- British quad poster
- Directed by: Herbert Coleman
- Screenplay by: Clair Huffaker
- Based on: Clair Huffaker from his novel
- Produced by: Gordon Kay
- Starring: Audie Murphy John Saxon
- Cinematography: Clifford Stine
- Edited by: Frederic Knudtson
- Color process: Eastmancolor
- Production company: Universal International Pictures
- Distributed by: Universal Pictures
- Release date: March 1, 1961;
- Running time: 89 minutes
- Country: United States
- Language: English
- Budget: $500,000

= Posse from Hell =

1961 film by Herbert Coleman

Posse from Hell is a 1961 American Western film directed by Herbert Coleman and starring Audie Murphy and John Saxon.

==Plot==
In 1880, four escapees from death row – Crip, Leo, Chunk, and Hash – ride into the town of Paradise and enter the Rosebud Saloon. Crip shoots the town marshal Isaac Webb and holds ten men hostage in the saloon, killing some to ensure the four are unmolested. The gang leaves town with $11,200 from the Bank of Paradise and hostage Helen Caldwell.
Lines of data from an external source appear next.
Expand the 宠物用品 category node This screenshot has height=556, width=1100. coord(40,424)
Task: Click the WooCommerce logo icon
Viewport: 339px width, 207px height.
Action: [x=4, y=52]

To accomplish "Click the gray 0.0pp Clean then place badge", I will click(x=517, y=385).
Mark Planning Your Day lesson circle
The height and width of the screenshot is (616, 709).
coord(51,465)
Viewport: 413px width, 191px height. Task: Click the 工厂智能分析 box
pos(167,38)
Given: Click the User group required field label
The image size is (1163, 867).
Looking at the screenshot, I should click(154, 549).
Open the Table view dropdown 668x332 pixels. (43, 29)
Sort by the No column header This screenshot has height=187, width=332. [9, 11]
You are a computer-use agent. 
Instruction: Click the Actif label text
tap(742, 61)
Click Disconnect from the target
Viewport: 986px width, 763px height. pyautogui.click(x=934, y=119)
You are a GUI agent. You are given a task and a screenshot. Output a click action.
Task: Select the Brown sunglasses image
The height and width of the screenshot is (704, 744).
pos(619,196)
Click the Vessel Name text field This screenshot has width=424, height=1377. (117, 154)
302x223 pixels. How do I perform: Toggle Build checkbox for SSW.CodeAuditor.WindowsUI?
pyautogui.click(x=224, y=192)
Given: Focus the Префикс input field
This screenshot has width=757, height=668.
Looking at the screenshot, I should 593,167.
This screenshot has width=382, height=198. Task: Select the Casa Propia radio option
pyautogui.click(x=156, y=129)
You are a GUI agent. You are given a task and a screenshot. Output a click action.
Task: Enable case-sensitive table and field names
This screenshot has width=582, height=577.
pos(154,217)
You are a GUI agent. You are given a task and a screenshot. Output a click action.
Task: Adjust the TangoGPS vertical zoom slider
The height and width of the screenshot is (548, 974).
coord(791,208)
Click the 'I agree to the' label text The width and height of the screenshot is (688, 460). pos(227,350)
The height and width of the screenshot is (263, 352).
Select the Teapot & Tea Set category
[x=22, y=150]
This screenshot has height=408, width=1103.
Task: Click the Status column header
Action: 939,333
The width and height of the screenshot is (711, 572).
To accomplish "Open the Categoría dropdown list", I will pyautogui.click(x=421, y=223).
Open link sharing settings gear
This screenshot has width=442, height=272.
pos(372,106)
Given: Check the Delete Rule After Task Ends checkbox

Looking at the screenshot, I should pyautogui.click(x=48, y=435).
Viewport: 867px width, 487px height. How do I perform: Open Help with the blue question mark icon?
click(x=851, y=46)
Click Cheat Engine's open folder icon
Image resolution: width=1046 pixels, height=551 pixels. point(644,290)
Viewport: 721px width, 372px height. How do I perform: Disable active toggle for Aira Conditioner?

Banner Cole rides into town, having received a request from Webb to join him as his deputy. Webb's last act before dying is to deputize Cole, telling him to do the right thing. Cole agrees, and heads out to hunt the outlaws alone, but town elder Benson convinces Cole to follow Webb's wishes and organize a posse.

Cole's posse eventually consists of Captain Jeremiah Brown, a has-been ex-cavalry officer with delusions of grandeur; Jock Wiley, an overeager young trick-shooter; Uncle Billy Caldwell, a drunk who insists on helping rescue his niece Helen; Burt Hogan, who seems emotionally torn between lingering jealousy of his dead brother (one of those murdered by the four convicts) and avenging him; Johnny Caddo, an American Indian who is apparently only allowed to live in Paradise because of his skills as a blacksmith; and Seymour Kern, a tenderfoot banker, just arrived on a special assignment from the New York parent office of the bank, and who is browbeaten into joining the posse by the Paradise branch manager.

The posse soon find Helen, who has been left behind. Cole tells Uncle Billy to return with her to town, but Capt. Brown's clumsy attempt to console her (the script tiptoes delicately around the fact that the outlaws have raped her) only upsets her more and she tries to kill herself. Cole prevents that and Billy heads back, with Helen on a travois behind his horse.

Capt. Brown continues to find it impossible to believe he's not in charge and demonstrates his incompetence by disobeying Cole's orders and opening fire on four men initially thought to be the outlaws. But it's four cowhands, who lost two men to the outlaws. Cole has to wound Brown to stop his shooting and orders him back to town with the cowhands.

The posse heads for the ranch house where the cowhands encountered the outlaws and finds them still there. After a gun battle, three outlaws escape; the fourth kills Wiley but is then killed by Cole. Hogan begins shooting the corpse of the outlaw, claiming he wasn't dead and was the man who killed his brother. He then quits the posse.

Cole tells the other two (Caddo and Kern) to join Hogan, but they refuse. They continue tracking the party but realise that the outlaws have doubled back. The outlaws attempt an ambush, killing Cole's horse. Cole shoots Leo as the outlaws flee. They find he's not dead, but he soon does die, after telling Cole the others are heading back to Paradise.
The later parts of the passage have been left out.